■ **Work instructions**:
I'd like the entries reproduced exactly, with all pictures omitted.

Collected data

——————

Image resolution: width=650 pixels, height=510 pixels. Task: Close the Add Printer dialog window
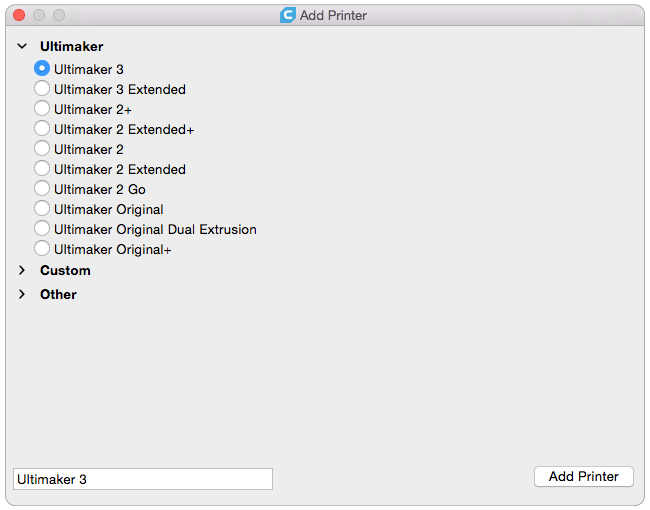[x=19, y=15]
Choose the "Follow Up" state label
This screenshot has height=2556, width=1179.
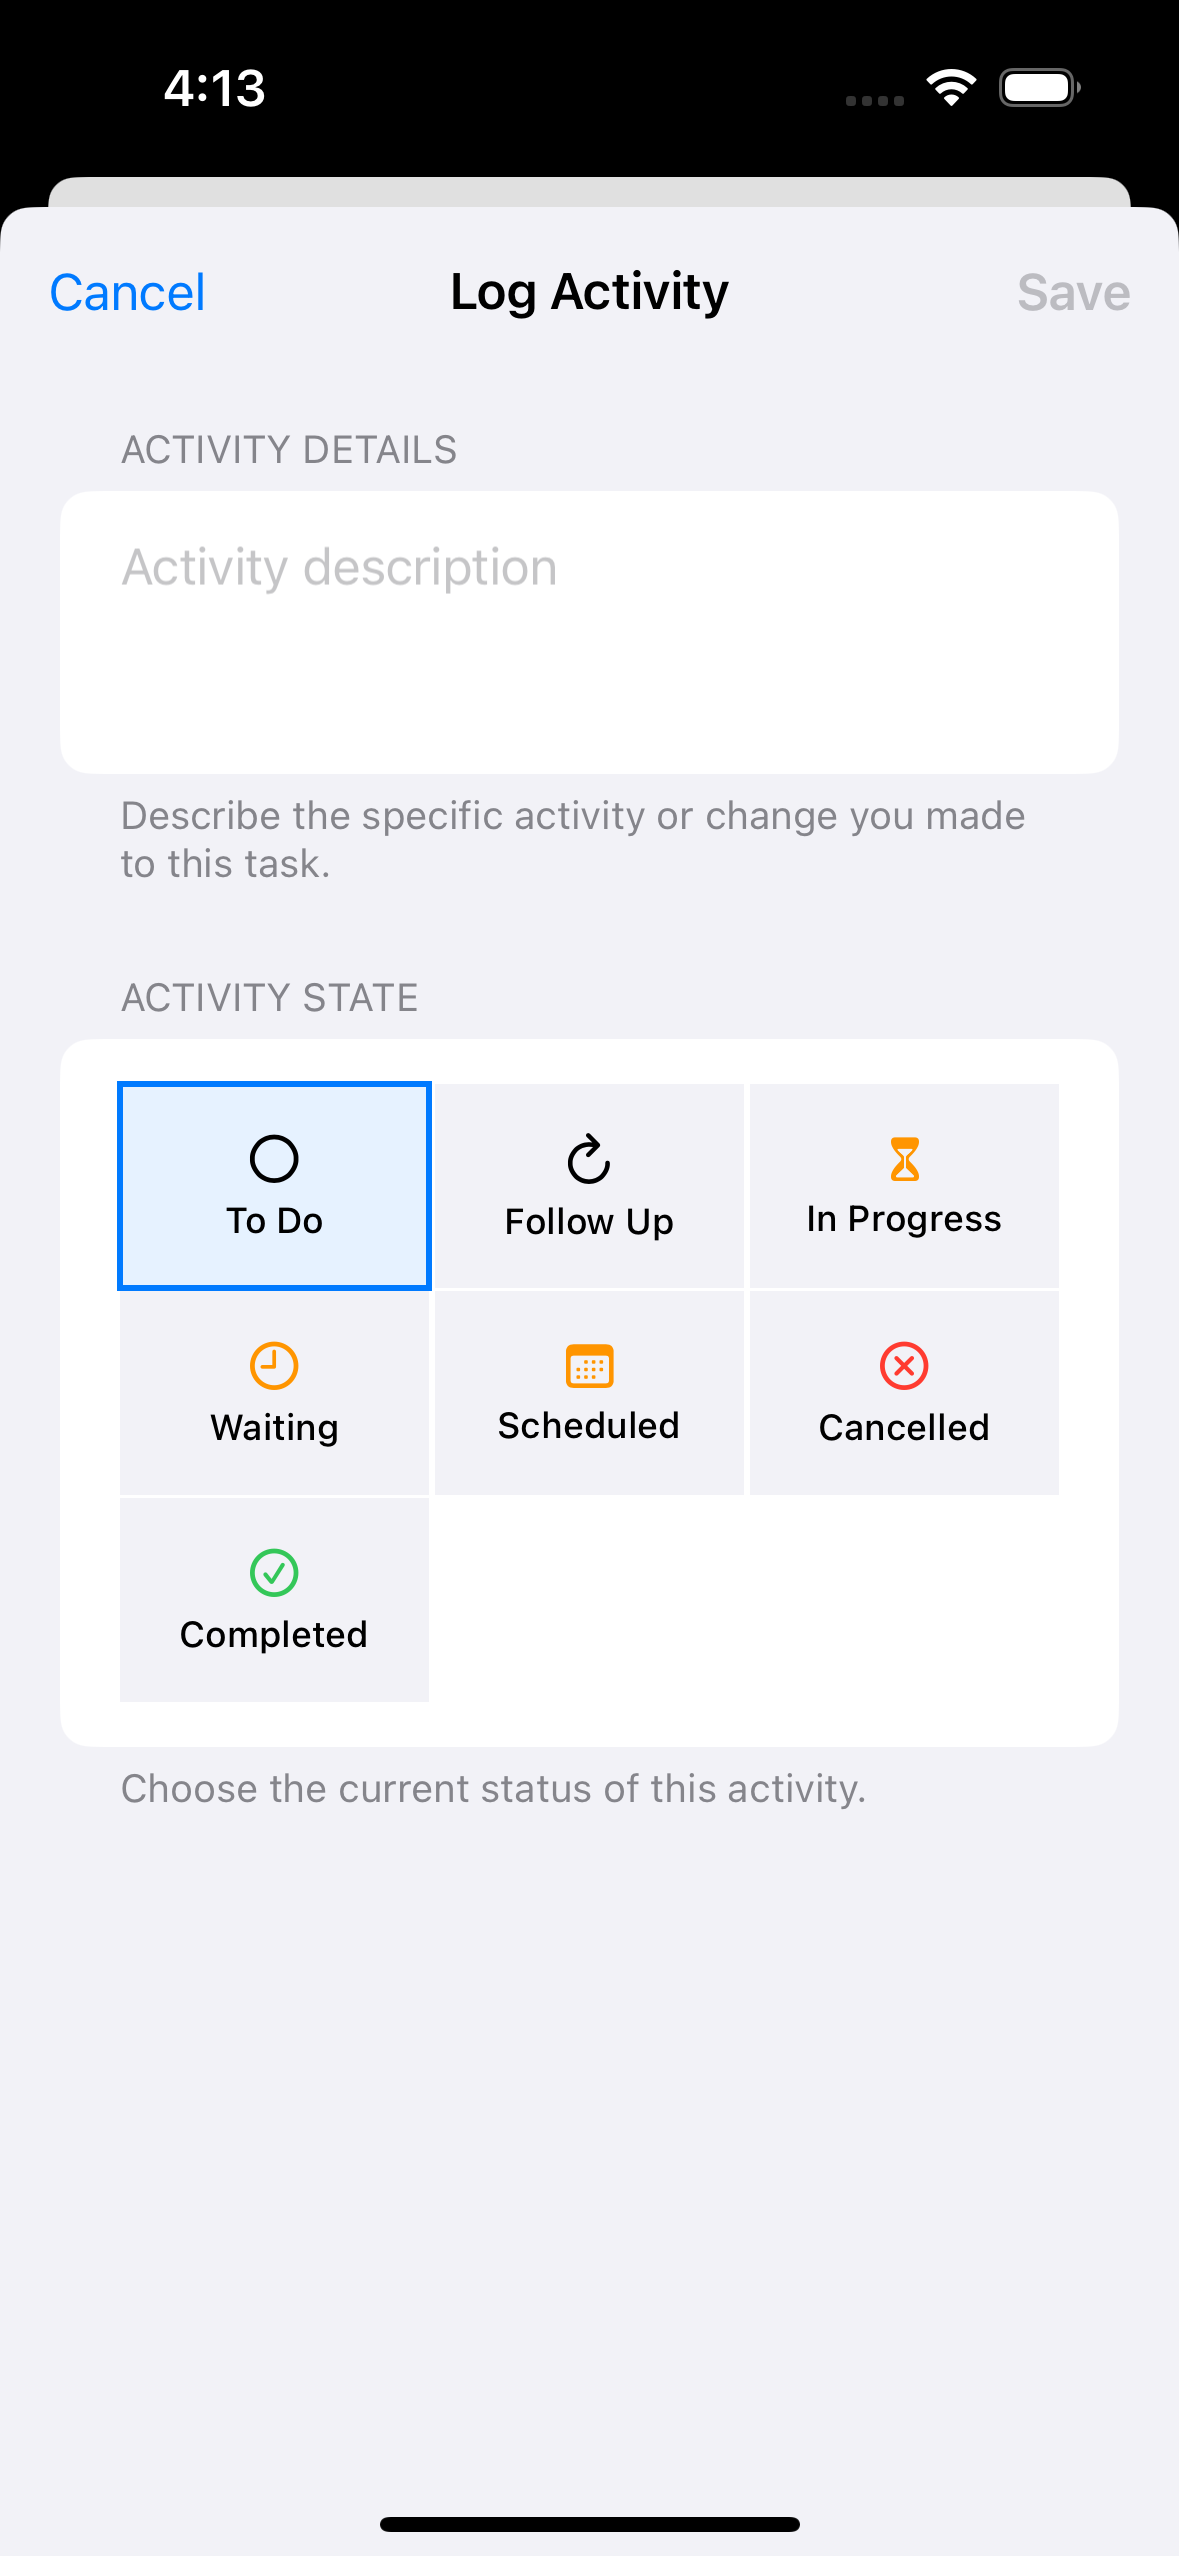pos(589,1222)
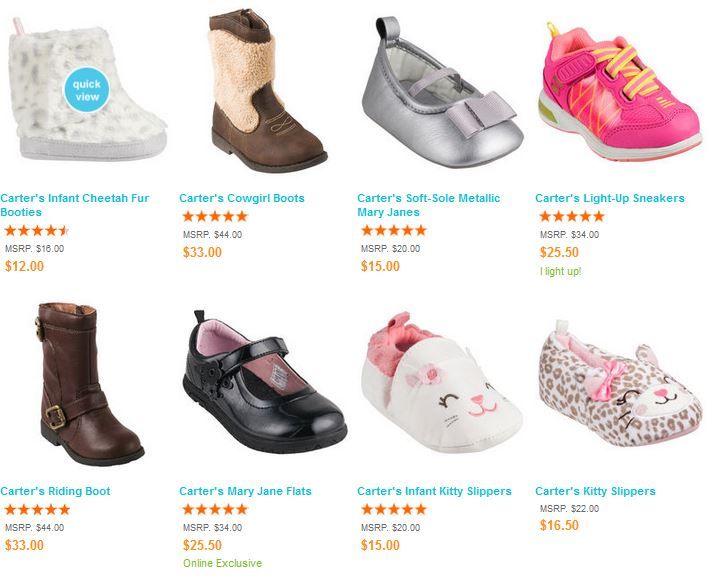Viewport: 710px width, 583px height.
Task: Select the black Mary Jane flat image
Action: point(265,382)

——————

■ **Exercise response**:
Image resolution: width=650 pixels, height=510 pixels. Task: Close the Add Printer dialog window
[x=19, y=15]
Choose the "Follow Up" state label
This screenshot has height=2556, width=1179.
pos(589,1222)
Viewport: 710px width, 583px height.
Task: Select the black Mary Jane flat image
Action: point(265,382)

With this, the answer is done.